§ **Provided information**:
━━━━━━━━

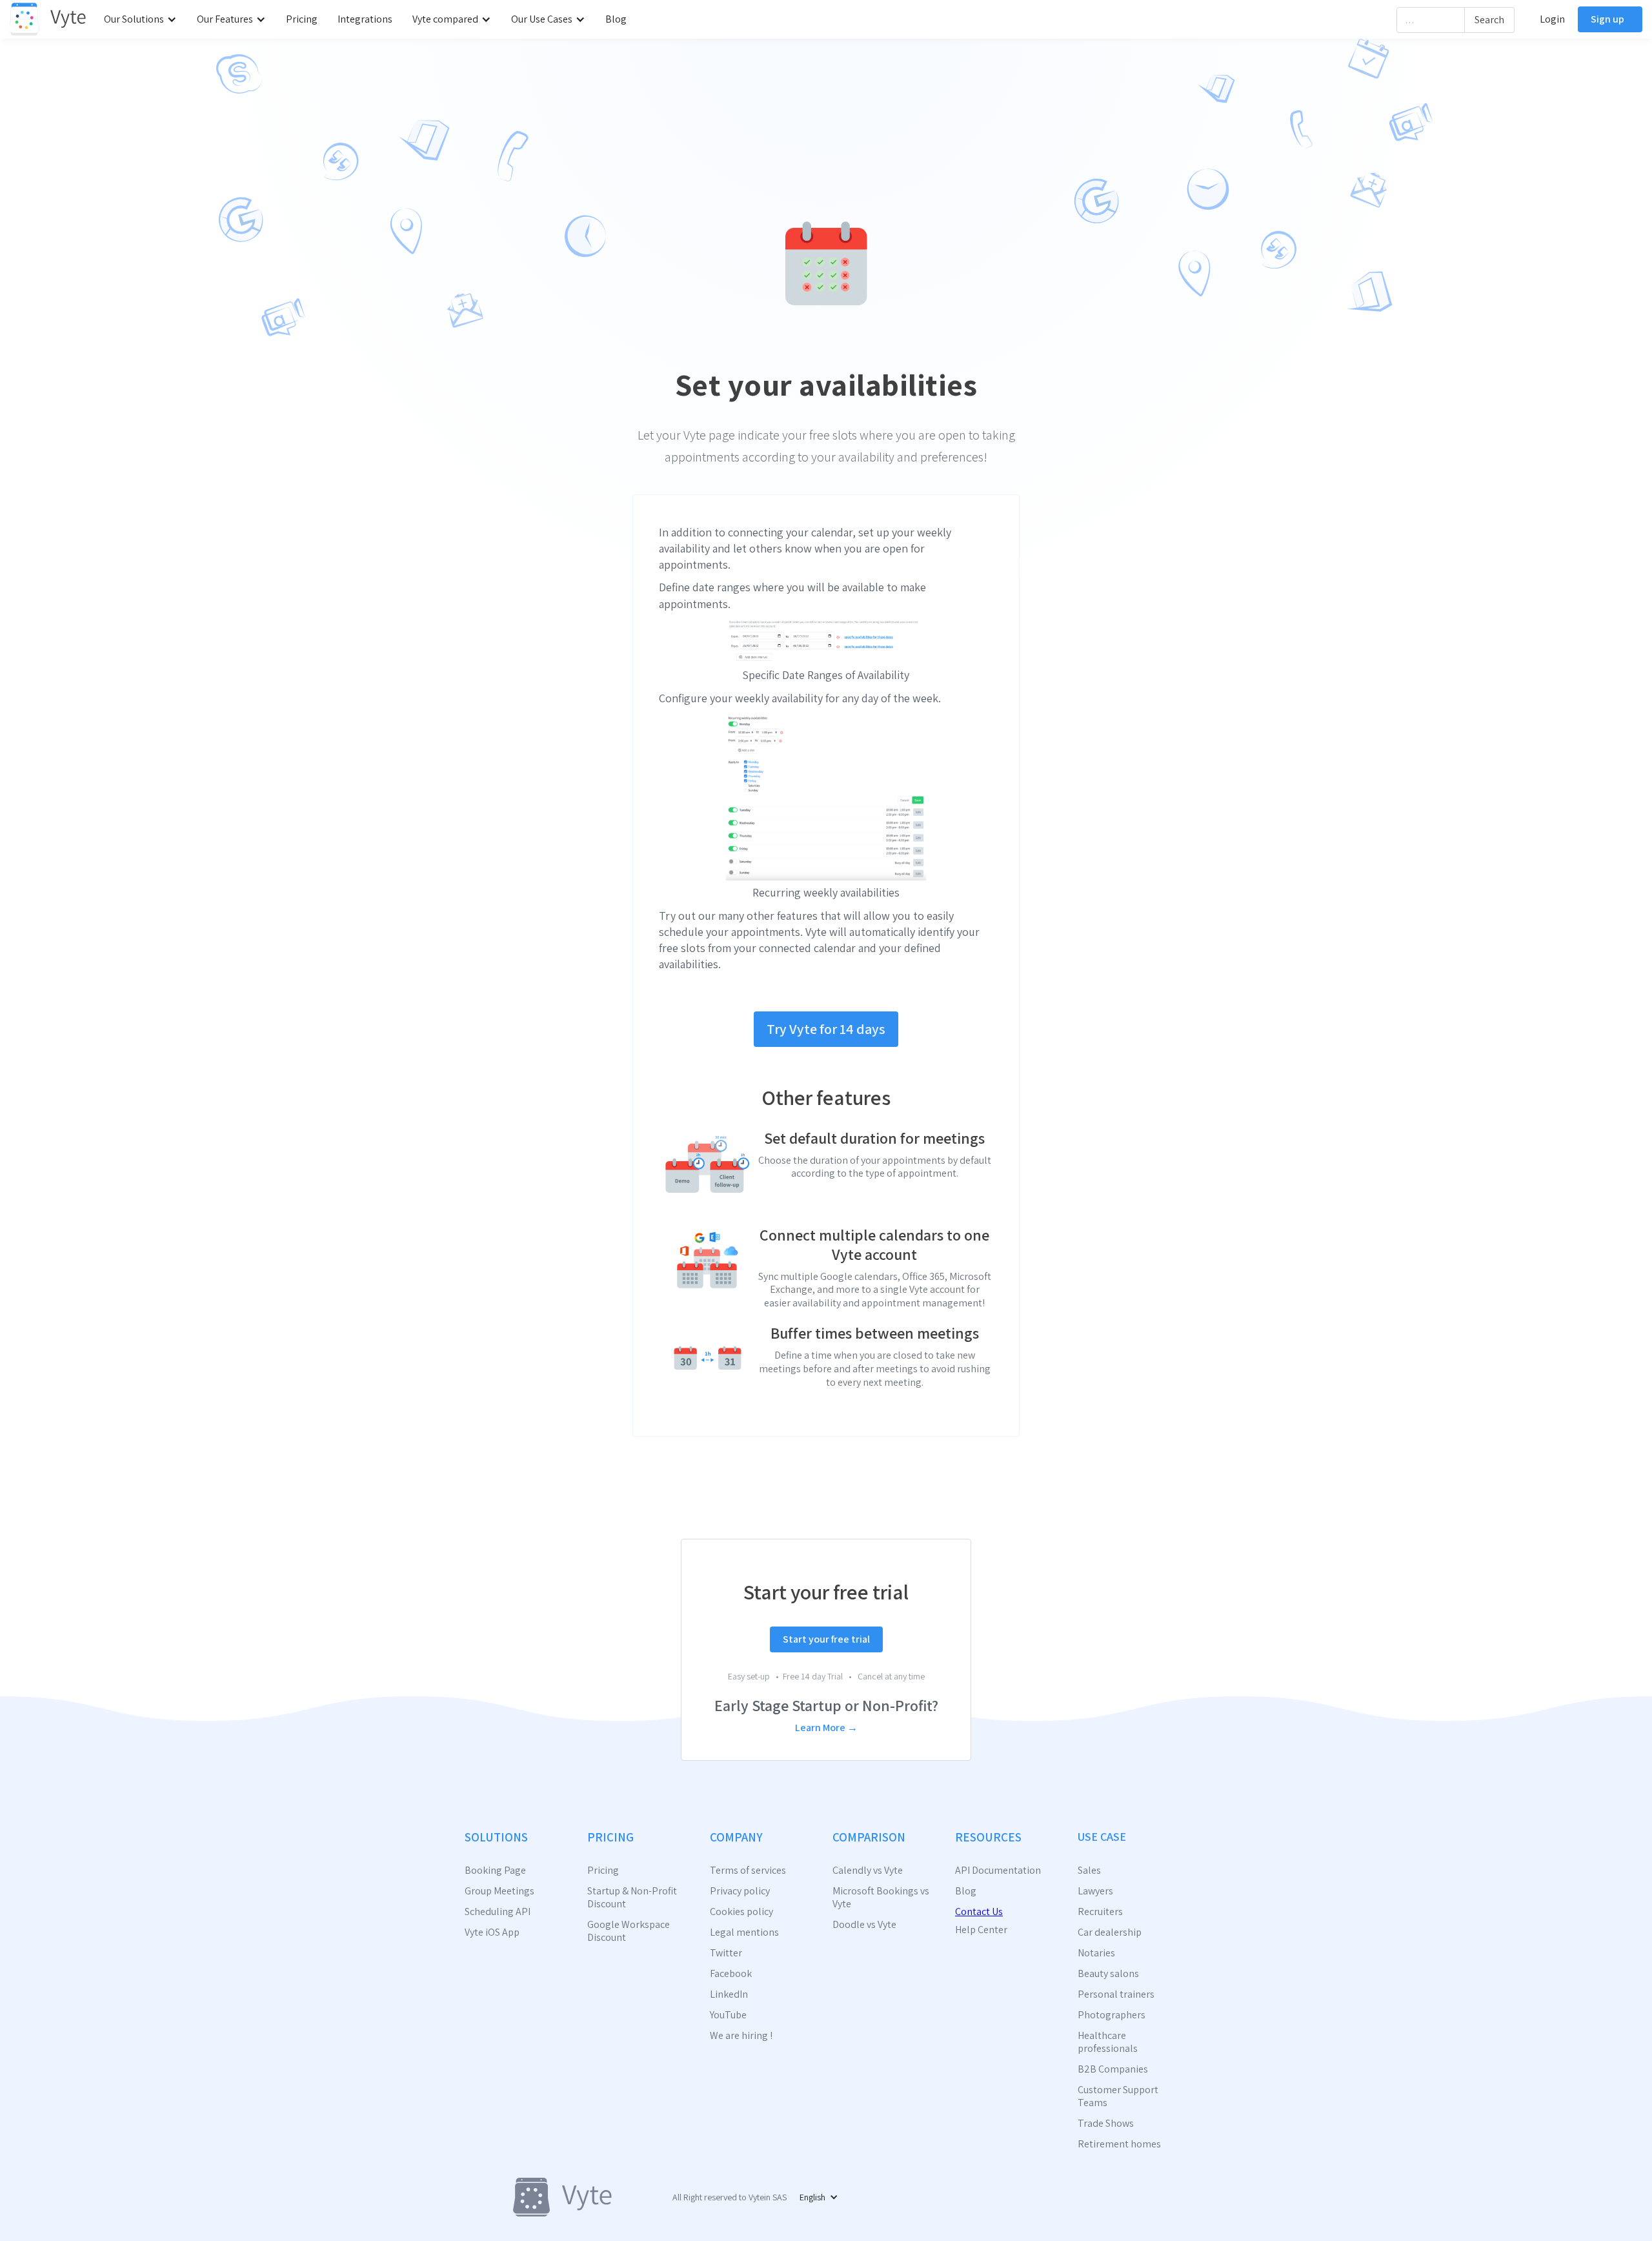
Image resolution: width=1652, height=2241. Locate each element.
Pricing (301, 19)
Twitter (726, 1953)
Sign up (1607, 19)
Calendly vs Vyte (867, 1870)
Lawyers (1095, 1891)
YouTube (728, 2015)
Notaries (1096, 1953)
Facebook (731, 1973)
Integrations (364, 19)
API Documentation (998, 1870)
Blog (616, 19)
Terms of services (748, 1870)
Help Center (981, 1929)
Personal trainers (1116, 1994)
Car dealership (1110, 1932)
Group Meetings (499, 1891)
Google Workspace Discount (628, 1931)
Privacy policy (740, 1891)
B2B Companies (1113, 2069)
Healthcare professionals (1108, 2042)
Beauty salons (1108, 1973)
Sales (1089, 1870)
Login (1552, 19)
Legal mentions (744, 1932)
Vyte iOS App (492, 1932)
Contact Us (979, 1911)
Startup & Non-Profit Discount (632, 1898)
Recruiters (1100, 1911)
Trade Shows (1106, 2123)
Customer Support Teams (1118, 2096)
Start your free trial (826, 1639)
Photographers (1111, 2015)
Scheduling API (497, 1911)
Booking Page (495, 1870)
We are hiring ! (741, 2035)
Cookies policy (741, 1911)
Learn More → (826, 1727)
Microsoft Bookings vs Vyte (880, 1898)
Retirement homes (1119, 2144)
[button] (143, 19)
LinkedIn (729, 1994)
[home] (48, 19)
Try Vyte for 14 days (826, 1029)
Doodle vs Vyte (864, 1924)
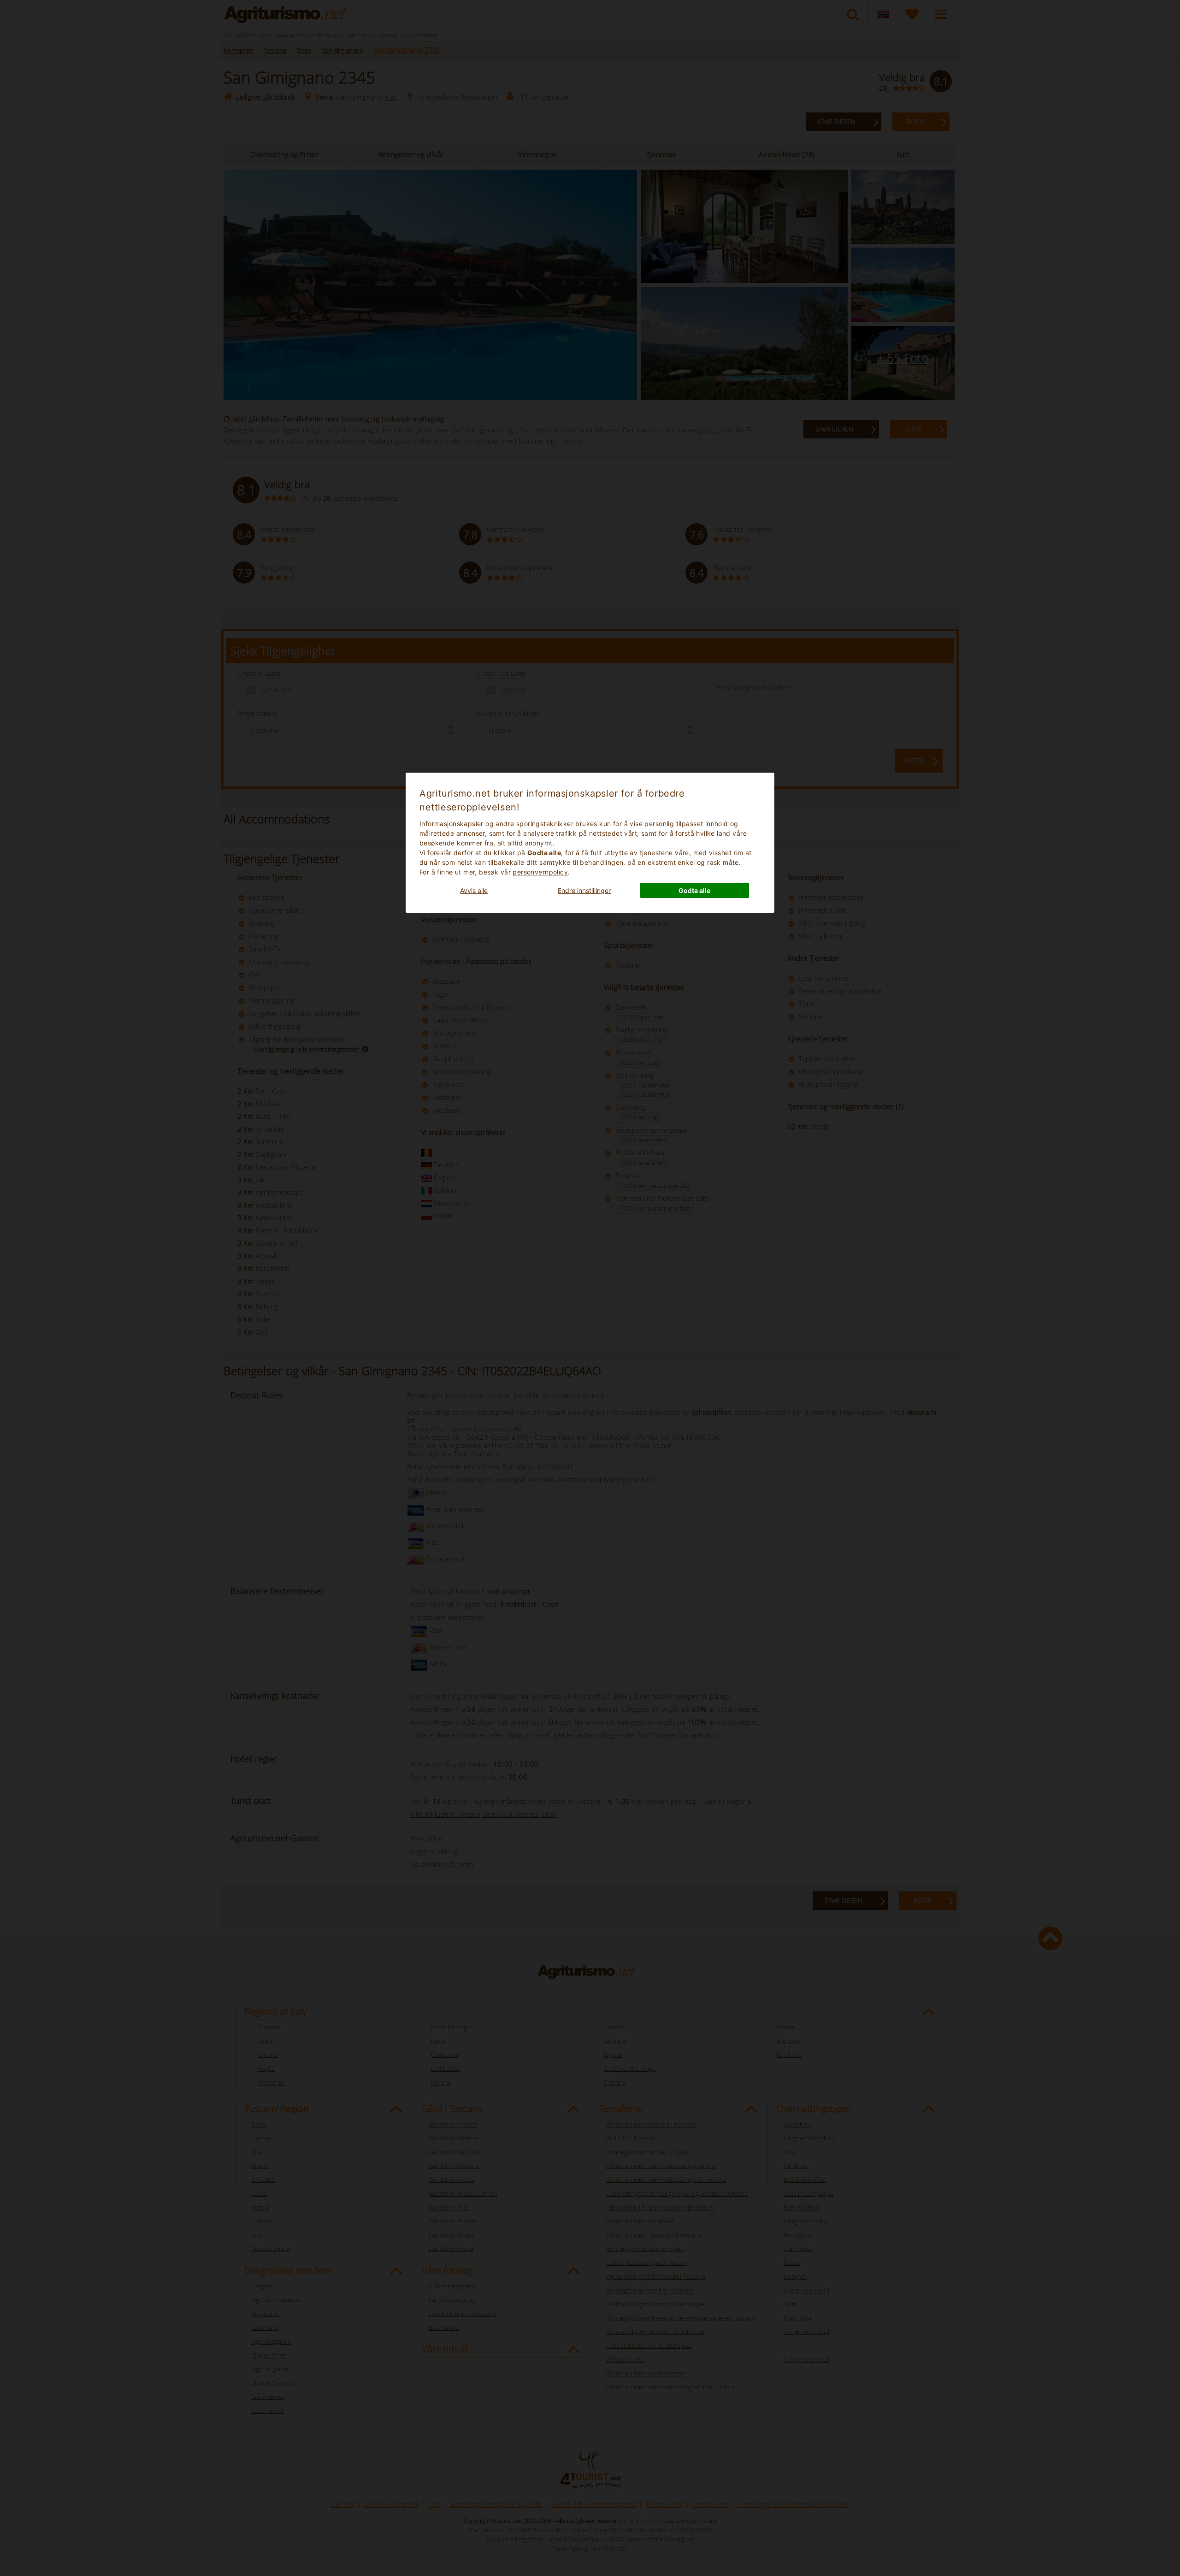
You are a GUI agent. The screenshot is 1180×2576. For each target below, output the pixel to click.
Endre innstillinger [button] (584, 890)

━━━━━━━━

§ **Task goal**: Above this task is a listing. Restate, word for word and with nothing added, the lines from the one with "Contact Us (979, 1911)" through the one with "Doodle vs Vyte (864, 1924)".

§ **Task result**:
Contact Us (979, 1911)
Startup & Non-Profit Discount (632, 1898)
Recruiters (1100, 1911)
Trade Shows (1106, 2123)
Customer Support Teams (1118, 2096)
Start your free trial (826, 1639)
Photographers (1111, 2015)
Scheduling API (497, 1911)
Booking Page (495, 1870)
We are hiring ! (741, 2035)
Cookies policy (741, 1911)
Learn More → (826, 1727)
Microsoft Bookings vs Vyte (880, 1898)
Retirement homes (1119, 2144)
[button] (143, 19)
LinkedIn (729, 1994)
[home] (48, 19)
Try Vyte for 14 days (826, 1029)
Doodle vs Vyte (864, 1924)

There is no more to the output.